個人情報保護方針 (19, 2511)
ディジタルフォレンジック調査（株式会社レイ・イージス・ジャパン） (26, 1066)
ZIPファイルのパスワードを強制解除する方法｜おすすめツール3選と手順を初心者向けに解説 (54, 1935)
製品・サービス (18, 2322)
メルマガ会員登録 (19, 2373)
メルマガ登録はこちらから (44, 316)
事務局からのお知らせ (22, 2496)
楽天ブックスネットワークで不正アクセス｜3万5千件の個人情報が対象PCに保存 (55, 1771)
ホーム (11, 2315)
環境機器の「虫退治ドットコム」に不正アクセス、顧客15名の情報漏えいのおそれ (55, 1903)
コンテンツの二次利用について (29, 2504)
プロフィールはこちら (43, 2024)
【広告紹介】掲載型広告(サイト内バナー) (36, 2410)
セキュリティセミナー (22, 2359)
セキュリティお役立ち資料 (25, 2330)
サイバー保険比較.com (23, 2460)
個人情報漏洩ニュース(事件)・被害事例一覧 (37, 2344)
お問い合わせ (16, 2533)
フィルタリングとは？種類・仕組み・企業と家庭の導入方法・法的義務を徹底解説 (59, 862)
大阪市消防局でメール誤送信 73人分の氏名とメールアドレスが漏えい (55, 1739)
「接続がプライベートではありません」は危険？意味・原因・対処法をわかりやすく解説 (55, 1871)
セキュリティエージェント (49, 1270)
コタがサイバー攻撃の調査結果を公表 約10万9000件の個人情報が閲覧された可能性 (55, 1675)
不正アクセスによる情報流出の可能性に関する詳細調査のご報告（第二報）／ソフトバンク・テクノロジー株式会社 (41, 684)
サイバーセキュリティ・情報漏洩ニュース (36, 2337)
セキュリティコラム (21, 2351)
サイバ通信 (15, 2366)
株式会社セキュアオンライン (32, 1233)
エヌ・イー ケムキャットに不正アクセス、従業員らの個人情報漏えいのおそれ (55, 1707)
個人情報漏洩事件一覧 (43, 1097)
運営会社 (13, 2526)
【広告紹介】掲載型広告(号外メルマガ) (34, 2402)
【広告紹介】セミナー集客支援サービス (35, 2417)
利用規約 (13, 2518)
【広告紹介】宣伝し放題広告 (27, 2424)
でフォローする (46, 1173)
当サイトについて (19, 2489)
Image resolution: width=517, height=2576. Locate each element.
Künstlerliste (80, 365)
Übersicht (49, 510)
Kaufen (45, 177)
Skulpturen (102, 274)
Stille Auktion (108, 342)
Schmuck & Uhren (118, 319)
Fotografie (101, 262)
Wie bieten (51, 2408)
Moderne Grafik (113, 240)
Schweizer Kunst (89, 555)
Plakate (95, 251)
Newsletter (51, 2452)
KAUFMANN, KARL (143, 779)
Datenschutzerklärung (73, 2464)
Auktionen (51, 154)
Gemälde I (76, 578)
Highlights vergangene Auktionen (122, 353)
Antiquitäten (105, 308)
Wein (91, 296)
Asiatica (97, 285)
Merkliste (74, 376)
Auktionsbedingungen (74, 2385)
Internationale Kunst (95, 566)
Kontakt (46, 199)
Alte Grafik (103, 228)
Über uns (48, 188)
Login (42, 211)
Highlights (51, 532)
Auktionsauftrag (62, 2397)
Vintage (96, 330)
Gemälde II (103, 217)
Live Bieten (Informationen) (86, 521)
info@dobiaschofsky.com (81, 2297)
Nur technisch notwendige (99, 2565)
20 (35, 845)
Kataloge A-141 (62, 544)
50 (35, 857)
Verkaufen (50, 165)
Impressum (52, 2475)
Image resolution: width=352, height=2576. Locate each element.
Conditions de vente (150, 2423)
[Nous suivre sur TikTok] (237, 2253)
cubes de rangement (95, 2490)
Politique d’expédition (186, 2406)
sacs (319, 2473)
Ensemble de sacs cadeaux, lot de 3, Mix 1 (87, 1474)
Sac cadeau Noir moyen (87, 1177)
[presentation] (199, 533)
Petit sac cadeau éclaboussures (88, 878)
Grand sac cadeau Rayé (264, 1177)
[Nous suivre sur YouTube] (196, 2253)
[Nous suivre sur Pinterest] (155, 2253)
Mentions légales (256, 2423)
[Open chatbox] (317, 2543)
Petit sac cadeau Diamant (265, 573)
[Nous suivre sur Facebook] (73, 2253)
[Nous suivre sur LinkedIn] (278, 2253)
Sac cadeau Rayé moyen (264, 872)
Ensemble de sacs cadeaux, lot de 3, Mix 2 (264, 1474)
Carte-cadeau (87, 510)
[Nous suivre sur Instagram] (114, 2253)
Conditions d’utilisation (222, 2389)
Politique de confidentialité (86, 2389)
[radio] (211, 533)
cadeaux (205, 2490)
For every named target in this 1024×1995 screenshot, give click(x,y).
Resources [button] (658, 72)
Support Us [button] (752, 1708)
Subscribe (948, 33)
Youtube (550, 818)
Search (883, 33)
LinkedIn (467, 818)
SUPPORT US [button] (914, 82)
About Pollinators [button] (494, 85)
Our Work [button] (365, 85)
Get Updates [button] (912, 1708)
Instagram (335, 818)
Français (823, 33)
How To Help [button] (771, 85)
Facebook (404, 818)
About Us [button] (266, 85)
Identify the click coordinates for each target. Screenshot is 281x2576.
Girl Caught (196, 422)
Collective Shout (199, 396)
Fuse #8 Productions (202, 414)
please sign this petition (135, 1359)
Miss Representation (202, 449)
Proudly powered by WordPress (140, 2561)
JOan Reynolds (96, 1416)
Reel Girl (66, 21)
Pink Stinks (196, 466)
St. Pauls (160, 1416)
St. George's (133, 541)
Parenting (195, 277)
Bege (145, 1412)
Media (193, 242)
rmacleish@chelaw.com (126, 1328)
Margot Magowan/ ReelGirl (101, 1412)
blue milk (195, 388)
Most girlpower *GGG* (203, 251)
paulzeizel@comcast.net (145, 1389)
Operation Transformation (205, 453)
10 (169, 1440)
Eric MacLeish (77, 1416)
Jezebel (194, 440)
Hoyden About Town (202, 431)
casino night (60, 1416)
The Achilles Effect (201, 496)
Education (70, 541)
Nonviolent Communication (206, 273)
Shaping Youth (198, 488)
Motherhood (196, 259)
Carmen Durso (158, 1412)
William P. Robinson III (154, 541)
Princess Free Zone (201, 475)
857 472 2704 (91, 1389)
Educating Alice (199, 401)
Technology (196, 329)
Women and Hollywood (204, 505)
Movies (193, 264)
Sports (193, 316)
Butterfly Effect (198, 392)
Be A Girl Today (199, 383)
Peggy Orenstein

### Problem details:
Reproduce every record above exactly as it is written.

### Exercise solution:
個人情報保護方針 (19, 2511)
ディジタルフォレンジック調査（株式会社レイ・イージス・ジャパン） (26, 1066)
ZIPファイルのパスワードを強制解除する方法｜おすすめツール3選と手順を初心者向けに解説 (54, 1935)
製品・サービス (18, 2322)
メルマガ会員登録 (19, 2373)
メルマガ登録はこちらから (44, 316)
事務局からのお知らせ (22, 2496)
楽天ブックスネットワークで不正アクセス｜3万5千件の個人情報が対象PCに保存 (55, 1771)
ホーム (11, 2315)
環境機器の「虫退治ドットコム」に不正アクセス、顧客15名の情報漏えいのおそれ (55, 1903)
コンテンツの二次利用について (29, 2504)
プロフィールはこちら (43, 2024)
【広告紹介】掲載型広告(サイト内バナー) (36, 2410)
セキュリティセミナー (22, 2359)
セキュリティお役立ち資料 (25, 2330)
サイバー保険比較.com (23, 2460)
個人情報漏洩ニュース(事件)・被害事例一覧 (37, 2344)
お問い合わせ (16, 2533)
フィルタリングとは？種類・仕組み・企業と家庭の導入方法・法的義務を徹底解説 (59, 862)
大阪市消防局でメール誤送信 73人分の氏名とメールアドレスが漏えい (55, 1739)
「接続がプライベートではありません」は危険？意味・原因・対処法をわかりやすく解説 (55, 1871)
セキュリティエージェント (49, 1270)
コタがサイバー攻撃の調査結果を公表 約10万9000件の個人情報が閲覧された可能性 (55, 1675)
不正アクセスによる情報流出の可能性に関する詳細調査のご報告（第二報）／ソフトバンク・テクノロジー株式会社 (41, 684)
サイバーセキュリティ・情報漏洩ニュース (36, 2337)
セキュリティコラム (21, 2351)
サイバ通信 (15, 2366)
株式会社セキュアオンライン (32, 1233)
エヌ・イー ケムキャットに不正アクセス、従業員らの個人情報漏えいのおそれ (55, 1707)
個人情報漏洩事件一覧 (43, 1097)
運営会社 (13, 2526)
【広告紹介】掲載型広告(号外メルマガ) (34, 2402)
【広告紹介】セミナー集客支援サービス (35, 2417)
利用規約 (13, 2518)
【広告紹介】宣伝し放題広告 (27, 2424)
でフォローする (46, 1173)
当サイトについて (19, 2489)
Image resolution: width=517, height=2576. Locate each element.
Künstlerliste (80, 365)
Übersicht (49, 510)
Kaufen (45, 177)
Skulpturen (102, 274)
Stille Auktion (108, 342)
Schmuck & Uhren (118, 319)
Fotografie (101, 262)
Wie bieten (51, 2408)
Moderne Grafik (113, 240)
Schweizer Kunst (89, 555)
Plakate (95, 251)
Newsletter (51, 2452)
KAUFMANN, KARL (143, 779)
Datenschutzerklärung (73, 2464)
Auktionen (51, 154)
Gemälde I (76, 578)
Highlights vergangene Auktionen (122, 353)
Antiquitäten (105, 308)
Wein (91, 296)
Asiatica (97, 285)
Merkliste (74, 376)
Auktionsbedingungen (74, 2385)
Internationale Kunst (95, 566)
Kontakt (46, 199)
Alte Grafik (103, 228)
Über uns (48, 188)
Login (42, 211)
Highlights (51, 532)
Auktionsauftrag (62, 2397)
Vintage (96, 330)
Gemälde II (103, 217)
Live Bieten (Informationen) (86, 521)
info@dobiaschofsky.com (81, 2297)
Nur technisch notwendige (99, 2565)
20 (35, 845)
Kataloge A-141 (62, 544)
50 (35, 857)
Verkaufen (50, 165)
Impressum (52, 2475)
Image resolution: width=352, height=2576. Locate each element.
Conditions de vente (150, 2423)
[Nous suivre sur TikTok] (237, 2253)
cubes de rangement (95, 2490)
Politique d’expédition (186, 2406)
sacs (319, 2473)
Ensemble de sacs cadeaux, lot de 3, Mix 1 (87, 1474)
Sac cadeau Noir moyen (87, 1177)
[presentation] (199, 533)
Petit sac cadeau éclaboussures (88, 878)
Grand sac cadeau Rayé (264, 1177)
[Nous suivre sur YouTube] (196, 2253)
[Nous suivre sur Pinterest] (155, 2253)
Mentions légales (256, 2423)
[Open chatbox] (317, 2543)
Petit sac cadeau Diamant (265, 573)
[Nous suivre sur Facebook] (73, 2253)
[Nous suivre sur LinkedIn] (278, 2253)
Sac cadeau Rayé moyen (264, 872)
Ensemble de sacs cadeaux, lot de 3, Mix 2 (264, 1474)
Carte-cadeau (87, 510)
[Nous suivre sur Instagram] (114, 2253)
Conditions d’utilisation (222, 2389)
Politique de confidentialité (86, 2389)
[radio] (211, 533)
cadeaux (205, 2490)
For every named target in this 1024×1995 screenshot, give click(x,y).
Resources [button] (658, 72)
Support Us [button] (752, 1708)
Subscribe (948, 33)
Youtube (550, 818)
Search (883, 33)
LinkedIn (467, 818)
SUPPORT US [button] (914, 82)
About Pollinators [button] (494, 85)
Our Work [button] (365, 85)
Get Updates [button] (912, 1708)
Instagram (335, 818)
Français (823, 33)
How To Help [button] (771, 85)
Facebook (404, 818)
About Us [button] (266, 85)
Identify the click coordinates for each target. Screenshot is 281x2576.
Girl Caught (196, 422)
Collective Shout (199, 396)
Fuse #8 Productions (202, 414)
please sign this petition (135, 1359)
Miss Representation (202, 449)
Proudly powered by WordPress (140, 2561)
JOan Reynolds (96, 1416)
Reel Girl (66, 21)
Pink Stinks (196, 466)
St. Pauls (160, 1416)
St. George's (133, 541)
Parenting (195, 277)
Bege (145, 1412)
Media (193, 242)
rmacleish@chelaw.com (126, 1328)
Margot Magowan/ ReelGirl (101, 1412)
blue milk (195, 388)
Most girlpower *GGG* (203, 251)
paulzeizel@comcast.net (145, 1389)
Operation Transformation (205, 453)
10 (169, 1440)
Eric MacLeish (77, 1416)
Jezebel (194, 440)
Hoyden About Town (202, 431)
casino night (60, 1416)
The Achilles Effect (201, 496)
Education (70, 541)
Nonviolent Communication (206, 273)
Shaping Youth (198, 488)
Motherhood (196, 259)
Carmen Durso (158, 1412)
William P. Robinson III (154, 541)
Princess Free Zone (201, 475)
857 472 2704 (91, 1389)
Educating Alice (199, 401)
Technology (196, 329)
Women and Hollywood (204, 505)
Movies (193, 264)
Sports (193, 316)
Butterfly Effect (198, 392)
Be A Girl Today (199, 383)
Peggy Orenstein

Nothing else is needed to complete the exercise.